The QTLtools mode quant allows quantifying exons and genes and requires 2 files as input:
- A BAM file containing the sequence data for a RNA-seq experiment
- A GTF file containing the exon and gene annotations that can be downloaded from here
To illustrate how this works, we provide the 4 following example files:
- A RNA-seq BAM file on chr22 for sample HG00381: BAM / index
- A GTF file containing the gencode annotation v19 for chr22: GTF
Then, to perform quantification from paired-end RNA-seq with 49 bp reads aligned with GEM, we recommend to use this command:
QTLtools quan --bam HG00381.chr22.bam --gtf gencode.v19.annotation.chr22.gtf.gz --sample HG00381 --out-prefix HG00381 --filter-mapping-quality 150 --filter-mismatch 5 --filter-mismatch-total 5 --rpkm
This command produces 5 output files HG00381.5zDu4oPgLES.exon.count.bed, HG00381.5zDu4oPgLES.exon.rpkm.bed, HG00381.5zDu4oPgLES.gene.count.bed, HG00381.5zDu4oPgLES.gene.rpkm.bed, and HG00381.5zDu4oPgLES.stats.
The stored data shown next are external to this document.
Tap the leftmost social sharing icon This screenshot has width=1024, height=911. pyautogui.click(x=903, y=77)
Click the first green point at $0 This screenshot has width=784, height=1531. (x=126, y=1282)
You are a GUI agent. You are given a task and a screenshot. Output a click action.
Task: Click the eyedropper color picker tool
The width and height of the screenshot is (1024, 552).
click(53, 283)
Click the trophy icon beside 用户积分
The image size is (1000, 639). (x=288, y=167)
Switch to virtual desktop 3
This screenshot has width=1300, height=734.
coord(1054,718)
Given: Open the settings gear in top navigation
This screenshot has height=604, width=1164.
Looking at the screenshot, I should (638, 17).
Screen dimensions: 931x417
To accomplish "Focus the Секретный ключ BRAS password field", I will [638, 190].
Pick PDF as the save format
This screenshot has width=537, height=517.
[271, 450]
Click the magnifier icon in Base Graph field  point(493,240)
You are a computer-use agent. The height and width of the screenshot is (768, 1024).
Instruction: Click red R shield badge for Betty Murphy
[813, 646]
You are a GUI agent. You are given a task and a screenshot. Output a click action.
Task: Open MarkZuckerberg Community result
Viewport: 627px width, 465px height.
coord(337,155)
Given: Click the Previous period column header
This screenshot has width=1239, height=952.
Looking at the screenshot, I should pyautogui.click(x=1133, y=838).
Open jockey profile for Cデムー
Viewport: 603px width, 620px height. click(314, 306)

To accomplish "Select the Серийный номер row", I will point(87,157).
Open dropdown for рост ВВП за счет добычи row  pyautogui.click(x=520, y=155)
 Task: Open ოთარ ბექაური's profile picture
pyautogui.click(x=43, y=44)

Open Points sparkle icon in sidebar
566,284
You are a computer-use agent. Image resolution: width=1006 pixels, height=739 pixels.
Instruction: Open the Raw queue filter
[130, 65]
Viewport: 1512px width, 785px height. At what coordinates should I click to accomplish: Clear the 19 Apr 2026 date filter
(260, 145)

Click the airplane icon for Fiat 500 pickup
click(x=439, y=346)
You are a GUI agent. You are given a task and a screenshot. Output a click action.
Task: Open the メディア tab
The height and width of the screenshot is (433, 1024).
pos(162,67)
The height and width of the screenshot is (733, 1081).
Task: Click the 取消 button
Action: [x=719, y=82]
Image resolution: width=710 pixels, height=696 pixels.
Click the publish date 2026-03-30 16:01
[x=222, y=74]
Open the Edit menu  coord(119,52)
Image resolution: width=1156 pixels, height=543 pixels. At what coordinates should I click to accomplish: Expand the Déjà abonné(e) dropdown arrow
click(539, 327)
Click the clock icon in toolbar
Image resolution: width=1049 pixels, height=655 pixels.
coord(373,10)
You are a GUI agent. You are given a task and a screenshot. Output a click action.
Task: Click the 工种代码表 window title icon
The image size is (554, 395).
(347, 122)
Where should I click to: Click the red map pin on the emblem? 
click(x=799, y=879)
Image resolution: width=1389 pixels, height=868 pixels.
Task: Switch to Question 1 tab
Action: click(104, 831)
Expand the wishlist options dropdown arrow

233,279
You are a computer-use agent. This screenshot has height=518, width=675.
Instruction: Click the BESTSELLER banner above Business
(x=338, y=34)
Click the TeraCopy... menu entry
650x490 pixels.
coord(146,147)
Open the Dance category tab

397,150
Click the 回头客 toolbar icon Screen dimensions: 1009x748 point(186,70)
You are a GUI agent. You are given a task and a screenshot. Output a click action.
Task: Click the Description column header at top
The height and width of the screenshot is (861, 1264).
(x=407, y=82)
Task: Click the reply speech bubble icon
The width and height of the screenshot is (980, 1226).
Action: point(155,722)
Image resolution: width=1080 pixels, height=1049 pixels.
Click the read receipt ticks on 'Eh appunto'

If you open the gene rpkm file, you'll get something like this:
#chr start end gene length strand HG00381
22 16062156 16062157 ENSG00000233866.1 L=586;T=lincRNA;R=chr22:16062157-16063236;N=LA16c-4G1.3 + 0
22 16076171 16076172 ENSG00000229286.1 L=121;T=pseudogene;R=chr22:16076052-16076172;N=LA16c-4G1.4 - 0
22 16084825 16084826 ENSG00000235265.1 L=578;T=pseudogene;R=chr22:16084249-16084826;N=LA16c-4G1.5 - 0
22 16124972 16124973 ENSG00000223875.1 L=685;T=pseudogene;R=chr22:16100517-16124973;N=NBEAP3 - 0
22 16122719 16122720 ENSG00000215270.3 L=1049;T=pseudogene;R=chr22:16122720-16123768;N=LA16c-60H5.7 + 56.6973588
22 16193003 16193004 ENSG00000206195.6 L=5545;T=processed_transcript;R=chr22:16147979-16193004;N=AP000525.9 - 1.05850612
22 16151396 16151397 ENSG00000271672.1 L=622;T=pseudogene;R=chr22:16150776-16151397;N=DUXAP8 - 9.436360824
22 16154765 16154766 ENSG00000272872.1 L=694;T=sense_intronic;R=chr22:16154073-16154766;N=LL22NC03-N14H11.1 - 0
22 16157078 16157079 ENSG00000232775.2 L=1572;T=pseudogene;R=chr22:16157079-16172700;N=AP000525.10 + 0
This file is a BED file with the following 7 columns:
- 1. The chromosome ID
- 2. The TSS position [0-based]
- 3. The TSS position [1-based]
- 4. The gene ID
- 5. Gene info where L is total exonic length when overlapping exons are merged, T is gene type, R is gene boundaries, N is the gene name
- 6. The strand orientation
- 7. The RPKM value for the sample (here HG00381) at the corresponding gene
Now, if you open HG00381.5zDu4oPgLES.exon.rpkm.bed, you'll get:
#chr start end gene length strand HG00381
...
22 17517459 17517460 ENSG00000237438.2_17517460_17518234 ENSG00000237438.2 + 7.874866966
22 17517459 17517460 ENSG00000237438.2_17525763_17525890 ENSG00000237438.2 + 106.9270201
22 17517459 17517460 ENSG00000237438.2_17528214_17528320 ENSG00000237438.2 + 77.96262006
...
22 17565843 17565844 ENSG00000177663.9_17565844_17566119 ENSG00000177663.9 + 3.009379634
22 17565843 17565844 ENSG00000177663.9_17578687_17578833 ENSG00000177663.9 + 166.3142867
22 17565843 17565844 ENSG00000177663.9_17579665_17579777 ENSG00000177663.9 + 21.7314494
...
For exon quantifications, the output is slightly different. The 4th and the 5th columns give this time, the exonID and the gene it belongs to, respectively. The TSS position is the same for all exons within the same gene. These pieces of information are important for QTL mapping in cis.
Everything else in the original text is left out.